Your objective ▸ Each word in the data below should be copied exactly; the images should not.

[Input data]

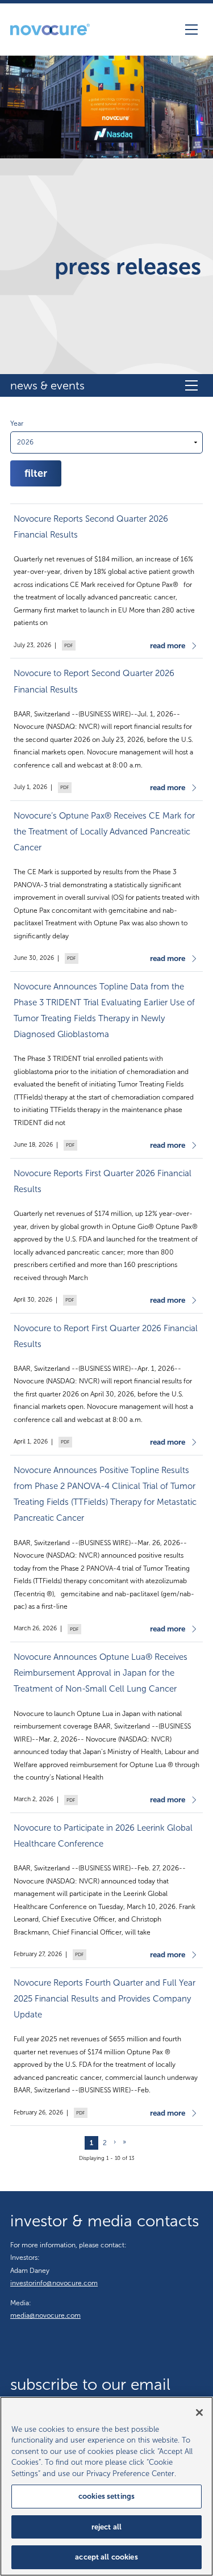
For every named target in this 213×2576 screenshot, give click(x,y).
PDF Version (68, 646)
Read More (167, 646)
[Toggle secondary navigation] (191, 385)
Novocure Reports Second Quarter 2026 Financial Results (91, 527)
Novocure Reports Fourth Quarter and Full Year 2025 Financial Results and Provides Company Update (104, 1999)
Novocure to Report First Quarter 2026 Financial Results (106, 1336)
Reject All (106, 2527)
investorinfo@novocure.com (54, 2283)
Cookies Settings (106, 2496)
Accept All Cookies (106, 2557)
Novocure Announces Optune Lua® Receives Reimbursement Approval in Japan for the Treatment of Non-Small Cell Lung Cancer (100, 1673)
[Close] (199, 2412)
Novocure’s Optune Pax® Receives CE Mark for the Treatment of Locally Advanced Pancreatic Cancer (104, 832)
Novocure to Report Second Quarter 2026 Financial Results (94, 681)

[/Input data]

Task solution ▸
For every named target in this 213×2576 screenshot, give click(x,y).
PDF Version (68, 646)
Read More (167, 646)
[Toggle secondary navigation] (191, 385)
Novocure Reports Second Quarter 2026 Financial Results (91, 527)
Novocure Reports Fourth Quarter and Full Year 2025 Financial Results and Provides Company Update (104, 1999)
Novocure to Report First Quarter 2026 Financial Results (106, 1336)
Reject All (106, 2527)
investorinfo@novocure.com (54, 2283)
Cookies Settings (106, 2496)
Accept All Cookies (106, 2557)
Novocure Announces Optune Lua® Receives Reimbursement Approval in Japan for the Treatment of Non-Small Cell Lung Cancer (100, 1673)
[Close] (199, 2412)
Novocure’s Optune Pax® Receives CE Mark for the Treatment of Locally Advanced Pancreatic Cancer (104, 832)
Novocure to Report Second Quarter 2026 Financial Results (94, 681)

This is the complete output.